Compared to Batch-I, the Batch-II has a larger overall length and width due to its increased displacement. Batch-I had a total length of 83.5 m and a displacement of 3,000 tons, but Batch-2 was expanded to 89.4 m and a displacement of 3600 t, and as a result, the number of vertical launch tubes increased from 6 to 10.

This is the first submarine in the ROKN to be equipped with lithium batteries and an air-independent propulsion (AIP) system at the same time, which has extended its submerged time. The Batch-I, which was the first batch, used a propulsion system that combined lead-acid batteries and AIP, but the second batch used a propulsion system that combined lithium-ion batteries and AIP. Lead-acid batteries have low energy density, a short lifespan, and the risk of overheating or explosion, whereas lithium-ion batteries have a high energy density, more than twice that of existing lead-acid batteries, and a short charging time.
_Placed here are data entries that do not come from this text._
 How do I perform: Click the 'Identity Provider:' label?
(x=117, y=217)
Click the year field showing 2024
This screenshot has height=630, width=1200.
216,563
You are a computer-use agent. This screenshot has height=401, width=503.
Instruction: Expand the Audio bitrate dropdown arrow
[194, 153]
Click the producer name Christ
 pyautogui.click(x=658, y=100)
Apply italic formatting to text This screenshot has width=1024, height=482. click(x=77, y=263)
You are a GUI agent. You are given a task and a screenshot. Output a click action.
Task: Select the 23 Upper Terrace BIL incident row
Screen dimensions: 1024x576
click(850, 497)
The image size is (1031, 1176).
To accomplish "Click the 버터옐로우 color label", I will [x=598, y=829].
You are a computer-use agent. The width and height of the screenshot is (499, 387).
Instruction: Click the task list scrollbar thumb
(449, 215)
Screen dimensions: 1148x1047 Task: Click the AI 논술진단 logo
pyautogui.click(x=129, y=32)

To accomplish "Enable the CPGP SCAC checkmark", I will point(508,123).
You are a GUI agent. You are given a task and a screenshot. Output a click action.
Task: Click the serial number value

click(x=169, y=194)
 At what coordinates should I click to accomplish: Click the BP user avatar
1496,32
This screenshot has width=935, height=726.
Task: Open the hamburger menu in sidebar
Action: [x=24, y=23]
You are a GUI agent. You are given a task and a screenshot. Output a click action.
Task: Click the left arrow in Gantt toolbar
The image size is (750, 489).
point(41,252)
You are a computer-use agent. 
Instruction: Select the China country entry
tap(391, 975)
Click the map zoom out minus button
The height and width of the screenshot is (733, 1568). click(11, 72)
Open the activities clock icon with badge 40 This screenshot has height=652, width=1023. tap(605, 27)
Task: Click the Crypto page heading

This has improved underwater operation time and stealth, with a 160% increase in submerged range and 300% increase in submerged time compared to lead-acid batteries, enabling submerged operation for approximately three weeks. The operating range is 7000 nmi, the submerged speed is 20 kn, and the submerged depth is over 400 m.

== Armaments ==
The weapon system has also been strengthened compared to the Dosan Ahn Chang-ho class. The vertical launch system (VLS), capable of carrying submarine-launched ballistic missiles (SLBMs), has been expanded from the original six cells to ten.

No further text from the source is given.